Following the ordinary principles of corroboration, where there are several instances of
abusive behaviour, as there must be to constitute a relevant course, the offence will be
proved if two or more of the incidents are spoken to by different witnesses (including the
partner or ex-partner) and these incidents can be seen as being part of a course of behaviour
libelled (DF v HM Advocate, (unreported, 10 August 2021, Lord Matthews at para [49]); CA v
HM Advocate 2023 JC 8, LJC (Lady Dorrian) delivering the Opinion of the Court, at para [10]

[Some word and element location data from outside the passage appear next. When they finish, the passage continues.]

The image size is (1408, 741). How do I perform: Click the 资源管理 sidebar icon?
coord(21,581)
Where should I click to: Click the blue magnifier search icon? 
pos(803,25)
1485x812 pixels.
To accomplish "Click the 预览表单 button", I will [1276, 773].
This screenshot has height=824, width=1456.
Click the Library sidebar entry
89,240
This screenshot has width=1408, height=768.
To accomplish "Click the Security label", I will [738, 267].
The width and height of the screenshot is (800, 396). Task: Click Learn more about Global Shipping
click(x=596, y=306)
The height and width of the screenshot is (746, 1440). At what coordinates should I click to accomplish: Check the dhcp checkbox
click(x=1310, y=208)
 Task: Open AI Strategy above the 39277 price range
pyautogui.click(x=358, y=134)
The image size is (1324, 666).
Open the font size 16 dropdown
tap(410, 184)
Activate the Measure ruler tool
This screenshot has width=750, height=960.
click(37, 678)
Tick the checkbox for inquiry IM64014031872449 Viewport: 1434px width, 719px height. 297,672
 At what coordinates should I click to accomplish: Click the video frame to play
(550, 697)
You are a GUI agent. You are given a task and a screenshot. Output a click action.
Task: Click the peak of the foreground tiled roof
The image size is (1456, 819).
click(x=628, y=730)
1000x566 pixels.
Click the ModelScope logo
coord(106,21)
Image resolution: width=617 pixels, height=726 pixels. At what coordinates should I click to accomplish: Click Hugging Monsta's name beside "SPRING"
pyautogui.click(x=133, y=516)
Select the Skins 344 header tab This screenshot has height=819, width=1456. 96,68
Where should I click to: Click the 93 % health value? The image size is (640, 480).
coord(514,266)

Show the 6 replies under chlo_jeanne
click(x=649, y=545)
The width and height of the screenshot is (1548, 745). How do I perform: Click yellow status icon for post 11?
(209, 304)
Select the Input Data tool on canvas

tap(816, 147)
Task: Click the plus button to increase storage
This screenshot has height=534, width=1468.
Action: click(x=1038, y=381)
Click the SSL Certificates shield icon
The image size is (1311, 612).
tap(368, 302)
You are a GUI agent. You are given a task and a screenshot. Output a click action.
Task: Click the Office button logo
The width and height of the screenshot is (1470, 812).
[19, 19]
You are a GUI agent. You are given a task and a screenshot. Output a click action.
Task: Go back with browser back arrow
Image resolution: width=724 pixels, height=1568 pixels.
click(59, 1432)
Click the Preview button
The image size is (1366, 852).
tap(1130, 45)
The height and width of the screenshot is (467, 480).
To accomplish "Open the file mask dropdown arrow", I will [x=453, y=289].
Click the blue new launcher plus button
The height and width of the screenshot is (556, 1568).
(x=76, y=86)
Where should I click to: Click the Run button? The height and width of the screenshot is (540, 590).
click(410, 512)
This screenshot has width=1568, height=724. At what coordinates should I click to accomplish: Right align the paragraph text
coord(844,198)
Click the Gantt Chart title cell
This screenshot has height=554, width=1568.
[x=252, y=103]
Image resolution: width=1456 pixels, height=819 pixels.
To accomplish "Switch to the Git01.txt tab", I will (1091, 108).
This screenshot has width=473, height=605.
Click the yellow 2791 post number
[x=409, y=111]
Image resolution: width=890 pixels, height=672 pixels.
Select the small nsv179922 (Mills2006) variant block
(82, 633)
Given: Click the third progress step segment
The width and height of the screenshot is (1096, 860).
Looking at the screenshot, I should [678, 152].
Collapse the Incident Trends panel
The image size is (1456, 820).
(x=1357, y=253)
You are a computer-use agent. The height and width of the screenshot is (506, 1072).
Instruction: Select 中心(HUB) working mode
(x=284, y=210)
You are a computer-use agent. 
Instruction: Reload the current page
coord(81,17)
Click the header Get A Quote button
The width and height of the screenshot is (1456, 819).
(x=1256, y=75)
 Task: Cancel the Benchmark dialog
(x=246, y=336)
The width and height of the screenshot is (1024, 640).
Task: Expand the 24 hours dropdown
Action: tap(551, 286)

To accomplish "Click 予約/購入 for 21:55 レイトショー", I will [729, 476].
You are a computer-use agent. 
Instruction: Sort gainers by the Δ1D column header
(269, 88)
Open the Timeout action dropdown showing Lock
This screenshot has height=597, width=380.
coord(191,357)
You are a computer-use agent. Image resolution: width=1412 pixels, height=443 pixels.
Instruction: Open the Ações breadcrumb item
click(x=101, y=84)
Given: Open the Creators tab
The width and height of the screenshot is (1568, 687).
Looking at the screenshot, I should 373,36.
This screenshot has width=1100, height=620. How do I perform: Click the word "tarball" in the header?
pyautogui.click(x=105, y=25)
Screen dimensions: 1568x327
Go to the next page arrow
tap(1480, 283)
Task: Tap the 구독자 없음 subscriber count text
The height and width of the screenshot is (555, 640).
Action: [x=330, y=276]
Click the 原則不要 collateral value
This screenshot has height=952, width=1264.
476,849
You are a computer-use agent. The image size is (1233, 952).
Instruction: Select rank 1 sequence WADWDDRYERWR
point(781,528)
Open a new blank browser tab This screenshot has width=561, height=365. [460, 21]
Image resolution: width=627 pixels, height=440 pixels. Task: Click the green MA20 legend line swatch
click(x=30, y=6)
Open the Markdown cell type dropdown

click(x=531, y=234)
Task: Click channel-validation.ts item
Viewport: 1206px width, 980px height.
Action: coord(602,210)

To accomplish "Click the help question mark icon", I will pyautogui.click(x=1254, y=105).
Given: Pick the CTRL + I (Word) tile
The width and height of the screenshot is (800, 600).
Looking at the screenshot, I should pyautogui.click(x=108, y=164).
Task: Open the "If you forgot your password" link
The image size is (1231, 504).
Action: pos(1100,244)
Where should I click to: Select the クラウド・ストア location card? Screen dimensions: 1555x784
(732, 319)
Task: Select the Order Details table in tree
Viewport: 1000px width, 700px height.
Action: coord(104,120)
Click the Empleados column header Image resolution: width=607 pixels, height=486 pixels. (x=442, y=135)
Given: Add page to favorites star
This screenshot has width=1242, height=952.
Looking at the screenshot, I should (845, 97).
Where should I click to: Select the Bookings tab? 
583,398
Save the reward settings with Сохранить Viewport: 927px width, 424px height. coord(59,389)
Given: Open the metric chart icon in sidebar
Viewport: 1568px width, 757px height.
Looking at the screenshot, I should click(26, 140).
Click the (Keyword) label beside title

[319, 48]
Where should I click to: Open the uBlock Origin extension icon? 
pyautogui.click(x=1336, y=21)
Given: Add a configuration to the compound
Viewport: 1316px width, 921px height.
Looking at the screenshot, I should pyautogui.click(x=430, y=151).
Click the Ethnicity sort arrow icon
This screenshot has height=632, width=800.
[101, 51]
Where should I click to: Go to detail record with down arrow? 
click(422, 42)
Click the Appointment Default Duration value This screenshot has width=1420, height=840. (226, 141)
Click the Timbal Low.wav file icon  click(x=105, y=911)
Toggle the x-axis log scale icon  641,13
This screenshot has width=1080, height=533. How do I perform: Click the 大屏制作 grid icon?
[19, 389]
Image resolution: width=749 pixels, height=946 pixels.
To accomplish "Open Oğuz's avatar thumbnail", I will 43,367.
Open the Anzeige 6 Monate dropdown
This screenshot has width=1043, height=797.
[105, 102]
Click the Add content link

et seq). One act will inevitably be more or less serious than the other or other acts, but
"behaviour" includes both sexual and violent behaviour (DASA 2018, s 2(4)).
[9]
It is not disputed that there was a sufficiency of evidence. The trial judge gave
adequate directions on what constituted a sufficiency. In particular, he said that they could
only return a verdict of guilt on an element which was only spoken to by one witness (ie the
complainer) if it was "part of the same course of abusive behaviour". The jury must have
believed the complainer in relation to the sexual element under consideration; as they did
with many of the physical behaviours. Following the judge's directions, the jury must have
accepted that the sexual element formed part of the course of conduct. In that situation, the
jury would have had little difficulty in reaching the rational conclusion that the appellant
should be found guilty of that sexual element.
[10]
The appeal is accordingly refused.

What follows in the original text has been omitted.